# [Exercise requirements]
Counting the line with "Task: Expand Agregar a favoritos with plus" as the last one, copy out the lines of the data exactly from the first onward.

(Excerpts from a dataset)
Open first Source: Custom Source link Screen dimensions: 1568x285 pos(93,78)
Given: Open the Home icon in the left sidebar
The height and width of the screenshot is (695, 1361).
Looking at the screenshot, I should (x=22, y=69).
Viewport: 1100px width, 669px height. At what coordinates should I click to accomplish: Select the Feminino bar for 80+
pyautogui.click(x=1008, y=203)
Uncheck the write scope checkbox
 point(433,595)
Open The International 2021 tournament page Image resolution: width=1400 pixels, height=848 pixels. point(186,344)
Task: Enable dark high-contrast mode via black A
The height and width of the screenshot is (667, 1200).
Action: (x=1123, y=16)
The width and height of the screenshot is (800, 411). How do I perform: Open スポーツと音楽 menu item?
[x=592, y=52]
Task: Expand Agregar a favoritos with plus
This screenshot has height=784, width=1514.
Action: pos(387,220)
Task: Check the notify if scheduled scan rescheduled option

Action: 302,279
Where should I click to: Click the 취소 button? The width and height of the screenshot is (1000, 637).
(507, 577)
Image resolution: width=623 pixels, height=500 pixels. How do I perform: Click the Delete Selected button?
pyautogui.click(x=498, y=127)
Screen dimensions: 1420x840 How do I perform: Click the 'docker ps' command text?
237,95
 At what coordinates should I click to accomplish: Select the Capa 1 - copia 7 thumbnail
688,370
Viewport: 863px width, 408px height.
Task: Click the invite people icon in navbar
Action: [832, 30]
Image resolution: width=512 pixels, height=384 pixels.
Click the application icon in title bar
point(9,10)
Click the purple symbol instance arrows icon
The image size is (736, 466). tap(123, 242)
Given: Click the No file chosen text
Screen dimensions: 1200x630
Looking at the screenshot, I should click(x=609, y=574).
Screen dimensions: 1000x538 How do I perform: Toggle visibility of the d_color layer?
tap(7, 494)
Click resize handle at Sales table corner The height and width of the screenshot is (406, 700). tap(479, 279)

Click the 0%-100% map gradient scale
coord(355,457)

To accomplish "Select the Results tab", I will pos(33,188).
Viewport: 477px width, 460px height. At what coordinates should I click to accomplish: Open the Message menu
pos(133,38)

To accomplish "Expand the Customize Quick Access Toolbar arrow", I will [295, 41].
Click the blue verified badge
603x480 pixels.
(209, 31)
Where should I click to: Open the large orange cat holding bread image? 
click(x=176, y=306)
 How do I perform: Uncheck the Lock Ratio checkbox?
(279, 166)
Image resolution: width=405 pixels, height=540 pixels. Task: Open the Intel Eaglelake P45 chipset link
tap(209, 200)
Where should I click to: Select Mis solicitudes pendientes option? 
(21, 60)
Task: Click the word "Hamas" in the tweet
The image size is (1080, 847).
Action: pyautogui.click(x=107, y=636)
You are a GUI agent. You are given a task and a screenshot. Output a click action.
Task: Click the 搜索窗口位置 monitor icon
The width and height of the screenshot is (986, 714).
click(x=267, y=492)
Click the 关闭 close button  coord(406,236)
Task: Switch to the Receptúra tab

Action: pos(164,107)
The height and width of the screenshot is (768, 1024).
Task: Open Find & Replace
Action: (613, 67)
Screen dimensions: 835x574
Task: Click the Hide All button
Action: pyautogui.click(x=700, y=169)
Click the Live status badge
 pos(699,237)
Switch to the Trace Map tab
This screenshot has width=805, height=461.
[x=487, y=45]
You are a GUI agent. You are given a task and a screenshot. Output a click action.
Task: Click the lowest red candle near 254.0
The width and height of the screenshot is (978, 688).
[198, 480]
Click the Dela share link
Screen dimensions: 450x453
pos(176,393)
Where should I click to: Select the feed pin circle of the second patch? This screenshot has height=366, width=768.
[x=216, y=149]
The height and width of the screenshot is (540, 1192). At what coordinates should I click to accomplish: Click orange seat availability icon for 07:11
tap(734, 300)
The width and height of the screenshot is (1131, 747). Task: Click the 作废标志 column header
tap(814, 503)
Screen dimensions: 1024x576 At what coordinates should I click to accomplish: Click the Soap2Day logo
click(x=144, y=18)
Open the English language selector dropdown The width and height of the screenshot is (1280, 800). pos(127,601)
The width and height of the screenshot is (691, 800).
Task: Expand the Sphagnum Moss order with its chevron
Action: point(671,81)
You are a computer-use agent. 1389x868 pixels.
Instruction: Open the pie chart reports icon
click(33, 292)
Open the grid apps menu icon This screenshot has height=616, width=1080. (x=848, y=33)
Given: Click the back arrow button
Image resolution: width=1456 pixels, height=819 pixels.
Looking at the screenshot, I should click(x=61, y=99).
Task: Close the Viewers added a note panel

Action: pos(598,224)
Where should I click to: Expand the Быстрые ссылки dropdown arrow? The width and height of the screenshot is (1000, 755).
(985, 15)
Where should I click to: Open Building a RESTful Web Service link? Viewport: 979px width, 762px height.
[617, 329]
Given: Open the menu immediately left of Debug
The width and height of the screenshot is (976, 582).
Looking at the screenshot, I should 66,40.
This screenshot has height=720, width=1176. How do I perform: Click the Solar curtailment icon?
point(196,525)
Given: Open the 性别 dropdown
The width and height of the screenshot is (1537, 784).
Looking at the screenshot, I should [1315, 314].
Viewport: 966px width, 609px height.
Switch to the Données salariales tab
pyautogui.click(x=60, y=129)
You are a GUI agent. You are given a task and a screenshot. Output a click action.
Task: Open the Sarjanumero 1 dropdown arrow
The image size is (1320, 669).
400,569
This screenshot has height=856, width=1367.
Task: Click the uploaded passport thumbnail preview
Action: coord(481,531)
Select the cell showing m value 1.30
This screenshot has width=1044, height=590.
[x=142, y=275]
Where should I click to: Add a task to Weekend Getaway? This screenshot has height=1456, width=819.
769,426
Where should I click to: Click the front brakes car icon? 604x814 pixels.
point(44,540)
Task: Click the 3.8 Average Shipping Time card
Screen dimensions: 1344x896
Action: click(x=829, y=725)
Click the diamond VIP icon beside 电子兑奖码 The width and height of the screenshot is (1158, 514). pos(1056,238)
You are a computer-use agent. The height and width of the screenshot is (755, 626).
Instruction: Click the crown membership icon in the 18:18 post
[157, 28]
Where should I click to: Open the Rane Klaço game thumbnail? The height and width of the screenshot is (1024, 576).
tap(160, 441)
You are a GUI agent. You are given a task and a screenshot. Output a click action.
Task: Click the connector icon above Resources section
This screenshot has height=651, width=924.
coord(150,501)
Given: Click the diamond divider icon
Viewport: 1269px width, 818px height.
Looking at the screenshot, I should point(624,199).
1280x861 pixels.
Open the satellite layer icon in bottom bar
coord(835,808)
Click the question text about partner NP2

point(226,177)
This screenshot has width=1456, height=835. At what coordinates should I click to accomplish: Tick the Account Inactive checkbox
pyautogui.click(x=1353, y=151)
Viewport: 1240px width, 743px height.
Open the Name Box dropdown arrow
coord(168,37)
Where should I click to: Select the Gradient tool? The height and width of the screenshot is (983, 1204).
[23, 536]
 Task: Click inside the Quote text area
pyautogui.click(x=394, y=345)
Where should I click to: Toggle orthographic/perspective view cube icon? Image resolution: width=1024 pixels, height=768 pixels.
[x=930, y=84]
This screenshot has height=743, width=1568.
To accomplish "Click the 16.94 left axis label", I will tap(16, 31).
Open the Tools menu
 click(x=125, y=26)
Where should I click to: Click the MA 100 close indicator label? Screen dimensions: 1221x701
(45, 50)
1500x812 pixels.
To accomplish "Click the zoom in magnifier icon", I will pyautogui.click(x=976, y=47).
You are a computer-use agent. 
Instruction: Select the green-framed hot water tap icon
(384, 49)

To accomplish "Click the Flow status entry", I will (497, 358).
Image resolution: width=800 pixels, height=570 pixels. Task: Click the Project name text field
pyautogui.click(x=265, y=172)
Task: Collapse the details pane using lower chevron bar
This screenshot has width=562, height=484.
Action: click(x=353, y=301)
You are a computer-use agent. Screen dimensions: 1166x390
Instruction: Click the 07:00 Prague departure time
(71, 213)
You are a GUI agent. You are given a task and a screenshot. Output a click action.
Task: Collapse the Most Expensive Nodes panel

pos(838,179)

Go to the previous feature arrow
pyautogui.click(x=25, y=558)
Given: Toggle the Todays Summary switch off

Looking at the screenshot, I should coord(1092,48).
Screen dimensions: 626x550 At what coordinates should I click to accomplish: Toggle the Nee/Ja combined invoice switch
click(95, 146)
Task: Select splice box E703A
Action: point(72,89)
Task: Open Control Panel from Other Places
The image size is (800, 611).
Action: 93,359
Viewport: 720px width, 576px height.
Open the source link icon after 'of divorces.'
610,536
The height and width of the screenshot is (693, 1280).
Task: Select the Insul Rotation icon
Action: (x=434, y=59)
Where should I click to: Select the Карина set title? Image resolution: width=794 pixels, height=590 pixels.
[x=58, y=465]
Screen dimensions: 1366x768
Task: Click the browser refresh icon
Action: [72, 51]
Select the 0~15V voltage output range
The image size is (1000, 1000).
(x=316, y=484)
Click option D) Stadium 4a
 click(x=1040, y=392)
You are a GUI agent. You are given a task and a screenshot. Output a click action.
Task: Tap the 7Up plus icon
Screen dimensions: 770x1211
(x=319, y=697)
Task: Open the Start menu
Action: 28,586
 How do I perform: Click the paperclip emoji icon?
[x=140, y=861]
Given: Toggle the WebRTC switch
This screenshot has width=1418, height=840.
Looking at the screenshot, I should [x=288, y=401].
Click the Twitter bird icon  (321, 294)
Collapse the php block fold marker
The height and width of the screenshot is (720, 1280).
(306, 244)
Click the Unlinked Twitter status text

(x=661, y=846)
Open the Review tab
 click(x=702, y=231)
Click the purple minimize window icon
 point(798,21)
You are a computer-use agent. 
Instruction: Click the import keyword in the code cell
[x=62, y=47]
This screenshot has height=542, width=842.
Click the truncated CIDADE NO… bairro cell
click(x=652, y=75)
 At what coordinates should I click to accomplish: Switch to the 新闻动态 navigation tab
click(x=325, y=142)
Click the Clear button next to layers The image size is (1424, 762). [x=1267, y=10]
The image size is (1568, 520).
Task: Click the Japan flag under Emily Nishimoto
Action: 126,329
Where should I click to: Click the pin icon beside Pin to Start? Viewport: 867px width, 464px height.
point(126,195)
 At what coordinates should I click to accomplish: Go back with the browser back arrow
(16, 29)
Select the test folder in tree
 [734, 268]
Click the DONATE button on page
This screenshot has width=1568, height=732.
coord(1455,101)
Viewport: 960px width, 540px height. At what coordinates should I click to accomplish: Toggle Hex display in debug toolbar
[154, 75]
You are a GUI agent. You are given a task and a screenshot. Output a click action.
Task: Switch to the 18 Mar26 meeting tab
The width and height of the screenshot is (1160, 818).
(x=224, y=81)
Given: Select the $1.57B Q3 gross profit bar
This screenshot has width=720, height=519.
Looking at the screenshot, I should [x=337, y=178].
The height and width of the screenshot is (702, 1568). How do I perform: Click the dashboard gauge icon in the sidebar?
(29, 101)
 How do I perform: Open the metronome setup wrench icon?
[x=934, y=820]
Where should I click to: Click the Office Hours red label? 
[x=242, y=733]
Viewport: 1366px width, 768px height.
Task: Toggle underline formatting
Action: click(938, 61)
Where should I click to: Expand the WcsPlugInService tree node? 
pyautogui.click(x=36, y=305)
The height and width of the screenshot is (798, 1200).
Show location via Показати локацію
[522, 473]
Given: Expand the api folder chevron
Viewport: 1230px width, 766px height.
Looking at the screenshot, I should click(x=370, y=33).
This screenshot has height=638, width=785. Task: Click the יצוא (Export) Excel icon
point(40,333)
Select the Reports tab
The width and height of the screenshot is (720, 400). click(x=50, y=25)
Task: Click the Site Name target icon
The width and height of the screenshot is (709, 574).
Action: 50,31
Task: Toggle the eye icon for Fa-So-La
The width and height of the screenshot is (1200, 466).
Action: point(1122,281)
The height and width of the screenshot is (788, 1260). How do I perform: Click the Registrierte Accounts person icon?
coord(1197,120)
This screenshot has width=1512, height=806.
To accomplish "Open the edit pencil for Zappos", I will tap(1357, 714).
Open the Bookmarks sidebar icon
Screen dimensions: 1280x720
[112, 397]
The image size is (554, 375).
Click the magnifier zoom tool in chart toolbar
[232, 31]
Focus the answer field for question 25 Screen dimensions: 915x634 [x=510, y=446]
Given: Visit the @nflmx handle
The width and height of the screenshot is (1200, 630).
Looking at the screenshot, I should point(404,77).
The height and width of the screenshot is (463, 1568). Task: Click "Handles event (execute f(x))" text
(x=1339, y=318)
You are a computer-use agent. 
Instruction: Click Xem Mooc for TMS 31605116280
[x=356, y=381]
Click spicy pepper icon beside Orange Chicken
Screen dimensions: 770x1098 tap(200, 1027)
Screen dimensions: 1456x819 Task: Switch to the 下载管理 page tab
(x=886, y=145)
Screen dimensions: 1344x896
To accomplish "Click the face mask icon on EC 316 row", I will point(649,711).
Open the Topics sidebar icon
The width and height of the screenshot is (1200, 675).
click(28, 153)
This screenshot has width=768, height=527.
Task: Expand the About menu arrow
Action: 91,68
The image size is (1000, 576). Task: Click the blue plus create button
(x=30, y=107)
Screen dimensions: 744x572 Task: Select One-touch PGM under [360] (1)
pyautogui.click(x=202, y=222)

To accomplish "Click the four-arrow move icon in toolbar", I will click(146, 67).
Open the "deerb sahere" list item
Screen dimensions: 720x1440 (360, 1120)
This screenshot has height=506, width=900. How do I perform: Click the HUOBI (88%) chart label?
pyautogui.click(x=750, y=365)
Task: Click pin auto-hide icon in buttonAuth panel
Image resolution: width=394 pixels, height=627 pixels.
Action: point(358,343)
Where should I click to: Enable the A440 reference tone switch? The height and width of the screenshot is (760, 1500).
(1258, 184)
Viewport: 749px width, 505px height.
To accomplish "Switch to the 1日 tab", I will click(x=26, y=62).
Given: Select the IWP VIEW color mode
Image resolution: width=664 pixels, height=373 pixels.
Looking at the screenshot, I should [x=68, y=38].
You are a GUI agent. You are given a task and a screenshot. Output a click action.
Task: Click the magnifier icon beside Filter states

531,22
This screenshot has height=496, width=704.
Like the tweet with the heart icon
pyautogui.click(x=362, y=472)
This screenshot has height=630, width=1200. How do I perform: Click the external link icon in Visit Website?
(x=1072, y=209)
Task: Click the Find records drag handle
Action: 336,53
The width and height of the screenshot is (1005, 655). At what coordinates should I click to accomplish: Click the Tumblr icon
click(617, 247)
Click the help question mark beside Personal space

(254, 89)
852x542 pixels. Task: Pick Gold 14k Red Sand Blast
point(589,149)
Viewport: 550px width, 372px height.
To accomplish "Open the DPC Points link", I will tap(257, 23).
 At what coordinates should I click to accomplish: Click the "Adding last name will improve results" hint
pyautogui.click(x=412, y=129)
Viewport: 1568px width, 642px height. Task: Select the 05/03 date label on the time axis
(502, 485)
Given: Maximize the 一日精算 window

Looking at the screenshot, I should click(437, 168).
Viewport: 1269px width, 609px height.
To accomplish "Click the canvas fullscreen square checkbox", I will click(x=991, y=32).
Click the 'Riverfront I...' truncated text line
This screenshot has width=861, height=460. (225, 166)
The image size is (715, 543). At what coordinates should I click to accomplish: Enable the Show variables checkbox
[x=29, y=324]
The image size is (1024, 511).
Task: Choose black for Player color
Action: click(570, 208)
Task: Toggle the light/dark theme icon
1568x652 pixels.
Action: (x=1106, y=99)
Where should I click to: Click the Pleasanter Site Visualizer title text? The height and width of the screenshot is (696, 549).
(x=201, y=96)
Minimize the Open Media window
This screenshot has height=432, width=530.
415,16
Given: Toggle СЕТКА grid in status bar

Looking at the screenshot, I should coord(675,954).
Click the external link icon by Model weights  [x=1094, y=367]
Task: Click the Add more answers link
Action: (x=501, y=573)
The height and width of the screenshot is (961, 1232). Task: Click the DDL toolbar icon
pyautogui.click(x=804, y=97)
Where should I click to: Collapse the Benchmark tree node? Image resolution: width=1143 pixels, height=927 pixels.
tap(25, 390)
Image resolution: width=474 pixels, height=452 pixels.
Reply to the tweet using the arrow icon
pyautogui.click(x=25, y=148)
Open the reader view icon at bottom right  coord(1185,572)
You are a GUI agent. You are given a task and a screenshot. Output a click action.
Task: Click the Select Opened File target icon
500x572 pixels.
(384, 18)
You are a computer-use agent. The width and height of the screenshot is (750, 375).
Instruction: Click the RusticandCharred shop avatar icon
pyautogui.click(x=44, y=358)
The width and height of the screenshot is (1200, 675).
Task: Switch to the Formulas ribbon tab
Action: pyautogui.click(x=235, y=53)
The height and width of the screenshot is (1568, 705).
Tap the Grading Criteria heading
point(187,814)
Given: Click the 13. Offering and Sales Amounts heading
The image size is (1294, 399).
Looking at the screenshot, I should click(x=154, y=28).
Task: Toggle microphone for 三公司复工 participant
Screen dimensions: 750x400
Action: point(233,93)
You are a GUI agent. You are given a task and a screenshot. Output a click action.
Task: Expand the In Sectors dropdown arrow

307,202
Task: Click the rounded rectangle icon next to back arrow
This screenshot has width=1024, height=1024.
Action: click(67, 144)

# [Exercise output]
Open first Source: Custom Source link Screen dimensions: 1568x285 pos(93,78)
Given: Open the Home icon in the left sidebar
The height and width of the screenshot is (695, 1361).
Looking at the screenshot, I should (x=22, y=69).
Viewport: 1100px width, 669px height. At what coordinates should I click to accomplish: Select the Feminino bar for 80+
pyautogui.click(x=1008, y=203)
Uncheck the write scope checkbox
 point(433,595)
Open The International 2021 tournament page Image resolution: width=1400 pixels, height=848 pixels. point(186,344)
Task: Enable dark high-contrast mode via black A
The height and width of the screenshot is (667, 1200).
Action: (x=1123, y=16)
The width and height of the screenshot is (800, 411). How do I perform: Open スポーツと音楽 menu item?
[x=592, y=52]
Task: Expand Agregar a favoritos with plus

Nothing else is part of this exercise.